Service and Personal Robots


One major application field of robotics in the future is service robotics where service tasks are performed autonomously or semi-autonomously by robots. While numerous domains can be listed in the industrial context (i.e. in an environment which has been designed or adapted for robot operation and where only professionals respecting very strict rules are allowed), there is a large number of potential applications where the robot should perform servicing for the public or in the presence of the public. There are also very interesting and very promising applications where the interaction can even be closer and where the robot assists (physically) a human.

This is precisely what is of interest here. We want to focus on all the topics linked to situations where the robot performs its tasks in interaction with humans. The human can be an operator, a user of a service performed by the robot or simply a user (a passer-by) of the same environment.

While substantial advances have been made in robotics resulting in a technology which has already great potentials for real applications, there is still a lot of work to be done to effectively open applications where a robot and a human can co-exist.

Let us give a simple example: when a cleaning robot encounters people during its cleaning task, how should it react and behave? What kind of interaction should it have with these people? How can it distinguish a human from an obstacle?
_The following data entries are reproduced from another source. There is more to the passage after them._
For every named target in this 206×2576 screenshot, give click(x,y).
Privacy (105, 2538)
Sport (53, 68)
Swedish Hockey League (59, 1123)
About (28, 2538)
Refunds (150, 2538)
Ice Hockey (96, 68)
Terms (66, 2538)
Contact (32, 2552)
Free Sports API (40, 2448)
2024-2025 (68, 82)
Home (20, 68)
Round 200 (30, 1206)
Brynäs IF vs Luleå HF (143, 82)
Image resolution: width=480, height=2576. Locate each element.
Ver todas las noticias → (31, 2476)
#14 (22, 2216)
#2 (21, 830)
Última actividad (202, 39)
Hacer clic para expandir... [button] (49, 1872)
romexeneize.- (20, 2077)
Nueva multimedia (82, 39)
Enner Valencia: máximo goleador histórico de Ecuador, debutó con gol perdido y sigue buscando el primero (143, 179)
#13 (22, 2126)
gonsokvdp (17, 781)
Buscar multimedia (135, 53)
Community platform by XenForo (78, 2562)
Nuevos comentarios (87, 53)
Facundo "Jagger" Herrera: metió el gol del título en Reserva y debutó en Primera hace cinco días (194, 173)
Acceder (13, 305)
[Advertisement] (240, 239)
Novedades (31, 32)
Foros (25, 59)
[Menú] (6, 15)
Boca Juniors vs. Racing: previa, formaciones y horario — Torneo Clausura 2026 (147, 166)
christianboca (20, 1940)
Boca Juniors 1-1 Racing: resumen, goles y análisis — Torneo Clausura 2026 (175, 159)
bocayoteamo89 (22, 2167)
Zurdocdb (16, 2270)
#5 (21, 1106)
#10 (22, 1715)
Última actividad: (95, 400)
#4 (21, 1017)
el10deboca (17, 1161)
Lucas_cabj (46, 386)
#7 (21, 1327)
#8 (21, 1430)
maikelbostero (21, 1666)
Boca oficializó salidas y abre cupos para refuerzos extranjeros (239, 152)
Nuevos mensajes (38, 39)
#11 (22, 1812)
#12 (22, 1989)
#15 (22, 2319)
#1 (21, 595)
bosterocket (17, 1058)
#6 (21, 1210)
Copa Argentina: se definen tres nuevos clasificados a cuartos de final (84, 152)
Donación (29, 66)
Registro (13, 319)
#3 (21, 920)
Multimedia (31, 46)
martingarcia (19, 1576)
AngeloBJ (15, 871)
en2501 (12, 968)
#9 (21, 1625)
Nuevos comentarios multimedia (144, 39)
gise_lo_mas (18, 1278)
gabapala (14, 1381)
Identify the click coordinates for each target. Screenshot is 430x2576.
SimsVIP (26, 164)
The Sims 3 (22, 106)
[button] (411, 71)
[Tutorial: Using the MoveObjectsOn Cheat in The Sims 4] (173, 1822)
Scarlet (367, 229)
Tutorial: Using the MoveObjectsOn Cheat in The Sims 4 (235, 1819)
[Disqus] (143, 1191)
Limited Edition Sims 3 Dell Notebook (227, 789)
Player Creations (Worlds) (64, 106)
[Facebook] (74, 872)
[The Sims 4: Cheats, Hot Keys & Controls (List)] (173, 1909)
How can it inform of its actions and goals ? how can it ask people to move aside ? How can it understand the situation and the goals of the humans around it ...?

More generally, we would like to tackle problems such as navigation in presence of humans, transporting humans, handing out objects to humans, manipulating and transporting loads in cooperation with humans, assisting handicapped or elderly humans...

Addressing such problems is not an engineering work which involves nice or ad hoc interfaces and more robust and more reliable implementation of existing state-of-the-art results. It is a real scientific and multi-disciplinary challenge which covers numerous aspects: mechanical design, sensors, control, perception, decision, communication interfaces.

We should build ``soft robots'' which should ``comply'' and never harm human. We should devise robots able to effectively deal with the variety and dynamics of environment where the public is present. Depending on the applications, such robots should interpret human gestures and movement or even human plans and goals which may interact with the robot goals. In other situations, they should filter and understand the user requests depending on the context. The robots should also be able, when necessary, to inform about their actions and goals and to get relevant information from people.